Nancy Drew 6, published 1931

The Secret of Red Gate Farm is the sixth volume in the Nancy Drew Mystery Stories series, written under the pseudonym Carolyn Keene, It was first published in 1931.

==Front flyleaf==
There is no front flyleaf for the 1989 edition of this book, which is the most recent edition.

==Plot summary - 1931 edition==
Out on a leisurely shopping trip, Nancy, Bess and George encounter an odd French-Chinese perfume saleswoman, who is reluctant to sell a particular fragrance to Bess. On a return train trip to River Heights, they ponder her odd behavior and encounter the malnourished Millie (Joanne in the later versions of the book) Byrd, who is on her way to "the city" to seek employment. Millie becomes acquainted with the girls, and when Nancy accompanies her to a job interview, she uncovers a mysterious code in the office. Millie's grandmother, owner of Red Gate Farm, welcomes the trio and Millie to her farm where they plan to vacation as paid boarders, and assist with waiting on other boarders.
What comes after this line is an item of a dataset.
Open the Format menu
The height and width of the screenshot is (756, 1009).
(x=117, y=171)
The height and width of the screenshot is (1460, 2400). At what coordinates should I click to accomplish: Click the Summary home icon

Once on the farm, Nancy uncovers a strange group called The Black Snake Colony—a "nature cult"—who are tenants on an outlying portion of Mrs. Byrd's farm. Accused of passing counterfeit money, Nancy shares details of the odd colony and the codes obtained in the office building with Federal agents. Nancy, Bess, George, and Millie go undercover disguised in the white robes and hoods worn by the cult members, and join them in their cave hideaway. This volume also serves to further develop the Bess and George characters, and their affectionate yet sometimes antagonistic relationship.

==1961 revision==
For the 1961 version of the book, the plot elements did not change much. Millie's name is now Joanne. George is bitten by a snake, and one of the federal agents is the son of a boarder at Red Gate Farm. Al Sniggs, gruff right-hand man of Maurice Hale, is now named Al Snead.

==Artwork==

The original cover art and four illustrations were executed by R.H. Tandy. He updated his own frontispiece to pen and ink in 1943. In 1950, Bill Gillies introduced new art which was prominently featured in promotions and advertisements, as well as on one-half of Rudy Nappi's endpaper design, introduced in 1953. The iconic image is of Nancy spying on a cave from behind a tree. Because the story is nearly the same as the original version, the art was retained when the 1961 revision was introduced. It was never revised again, and remains in print as of 2009. Various editions have come under criticism from adult collectors, mainly because the costumes worn by the Colony members resemble KKK apparel.